# [Your goal]
Somewhere below are a line with "The height and width of the screenshot is (896, 1372)." and a later line with "Tap blank note". Output exactly those lines and all lines between them.

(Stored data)

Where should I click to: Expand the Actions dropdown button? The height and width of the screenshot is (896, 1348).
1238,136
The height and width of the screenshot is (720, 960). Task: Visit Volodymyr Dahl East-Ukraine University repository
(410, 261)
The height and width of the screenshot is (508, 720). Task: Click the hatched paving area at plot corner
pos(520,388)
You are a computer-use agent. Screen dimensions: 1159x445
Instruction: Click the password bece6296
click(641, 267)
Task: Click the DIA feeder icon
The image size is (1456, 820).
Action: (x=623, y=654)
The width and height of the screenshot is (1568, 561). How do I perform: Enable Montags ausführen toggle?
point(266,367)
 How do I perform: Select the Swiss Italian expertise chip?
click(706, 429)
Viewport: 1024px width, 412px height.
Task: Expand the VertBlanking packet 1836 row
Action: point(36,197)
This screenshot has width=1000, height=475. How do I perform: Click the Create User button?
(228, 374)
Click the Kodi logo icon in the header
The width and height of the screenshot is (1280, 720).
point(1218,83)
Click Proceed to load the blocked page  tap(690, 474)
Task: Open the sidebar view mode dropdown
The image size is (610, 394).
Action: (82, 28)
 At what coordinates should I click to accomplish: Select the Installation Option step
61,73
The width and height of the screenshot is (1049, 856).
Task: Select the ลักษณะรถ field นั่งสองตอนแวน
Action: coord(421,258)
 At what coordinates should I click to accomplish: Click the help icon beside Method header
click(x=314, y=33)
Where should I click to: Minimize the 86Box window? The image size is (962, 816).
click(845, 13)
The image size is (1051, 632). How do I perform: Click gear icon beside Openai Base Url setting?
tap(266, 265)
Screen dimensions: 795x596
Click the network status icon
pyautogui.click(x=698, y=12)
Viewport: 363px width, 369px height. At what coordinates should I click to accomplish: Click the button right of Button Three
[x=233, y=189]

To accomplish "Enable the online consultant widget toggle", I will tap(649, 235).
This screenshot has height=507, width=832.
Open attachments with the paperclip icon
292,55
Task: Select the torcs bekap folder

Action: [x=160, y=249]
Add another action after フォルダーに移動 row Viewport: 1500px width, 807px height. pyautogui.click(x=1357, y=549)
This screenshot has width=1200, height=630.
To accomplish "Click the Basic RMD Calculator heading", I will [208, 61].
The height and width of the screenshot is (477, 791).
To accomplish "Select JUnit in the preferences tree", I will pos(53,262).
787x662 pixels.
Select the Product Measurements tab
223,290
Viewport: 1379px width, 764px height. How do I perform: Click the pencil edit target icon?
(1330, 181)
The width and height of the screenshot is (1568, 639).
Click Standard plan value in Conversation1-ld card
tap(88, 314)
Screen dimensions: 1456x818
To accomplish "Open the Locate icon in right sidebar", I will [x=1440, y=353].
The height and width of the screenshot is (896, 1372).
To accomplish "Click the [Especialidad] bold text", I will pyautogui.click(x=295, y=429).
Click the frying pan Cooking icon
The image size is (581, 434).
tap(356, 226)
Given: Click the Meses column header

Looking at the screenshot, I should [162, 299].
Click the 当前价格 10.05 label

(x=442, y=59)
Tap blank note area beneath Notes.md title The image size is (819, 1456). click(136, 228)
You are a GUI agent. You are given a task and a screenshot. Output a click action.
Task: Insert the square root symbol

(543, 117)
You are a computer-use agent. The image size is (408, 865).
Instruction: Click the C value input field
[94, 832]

# [The completed task]
The height and width of the screenshot is (896, 1372).
To accomplish "Click the [Especialidad] bold text", I will pyautogui.click(x=295, y=429).
Click the frying pan Cooking icon
The image size is (581, 434).
tap(356, 226)
Given: Click the Meses column header

Looking at the screenshot, I should [162, 299].
Click the 当前价格 10.05 label

(x=442, y=59)
Tap blank note area beneath Notes.md title The image size is (819, 1456). click(136, 228)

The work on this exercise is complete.